O verão está chegando e em muitas cidades brasileiras isso significa tardes de temperatura muito elevada e aquela sensação de desconforto. Mas será que a expressão "morrer de calor" faz sentido para a ciência ou é só um exagero de quem não gosta dessa época do ano?
De acordo com Paulo Saldiva, médico e diretor do IEA-USP (Instituto de Estudos Avançados da Universidade de São Paulo), o nosso corpo pode entrar em colapso no calor, o problema é que a temperatura exata em que isso pode acontecer depende de fatores ambientais, da idade e da saúde de cada indivíduo.
"Em câmaras de exposição, testes que são feitos com pessoas jovens e normais, o risco começa quando a temperatura chega aos 42ºC. Neste momento, a pessoa começa a perder volume e não resistiria por muito tempo", diz Saldiva.

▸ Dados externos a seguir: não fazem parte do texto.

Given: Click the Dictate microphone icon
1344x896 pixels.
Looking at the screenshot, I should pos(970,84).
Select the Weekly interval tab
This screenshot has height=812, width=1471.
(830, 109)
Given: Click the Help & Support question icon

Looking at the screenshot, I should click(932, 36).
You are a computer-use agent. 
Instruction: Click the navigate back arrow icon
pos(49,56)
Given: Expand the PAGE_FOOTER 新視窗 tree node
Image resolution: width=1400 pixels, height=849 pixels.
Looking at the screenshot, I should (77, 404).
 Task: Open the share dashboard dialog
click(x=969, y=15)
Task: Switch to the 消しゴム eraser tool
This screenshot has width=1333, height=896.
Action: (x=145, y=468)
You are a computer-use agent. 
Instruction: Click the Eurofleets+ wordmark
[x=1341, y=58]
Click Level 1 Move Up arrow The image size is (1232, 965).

Além disso, Saldiva diz que a possibilidade de alguém morrer de calor é maior nas periferias das grandes cidades brasileiras, onde as habitações costumam ser mais precárias, os bairros têm menos áreas verdes e as temperaturas podem ser mais altas do que nos bairros de classe alta.
Existem ainda diferenças regionais, já que o nosso corpo se acostuma à média das temperaturas do lugar em que vivemos.
Cuidado com a desidratação
Para evitar problemas nos dias mais quentes, o médico recomenda um cuidado redobrado com crianças e idosos, que precisam tomar mais água, evitar exercícios físicos nos períodos mais quentes do dia, entre 10h e 16h, manter a casa ventilada e usar um bom ventilador.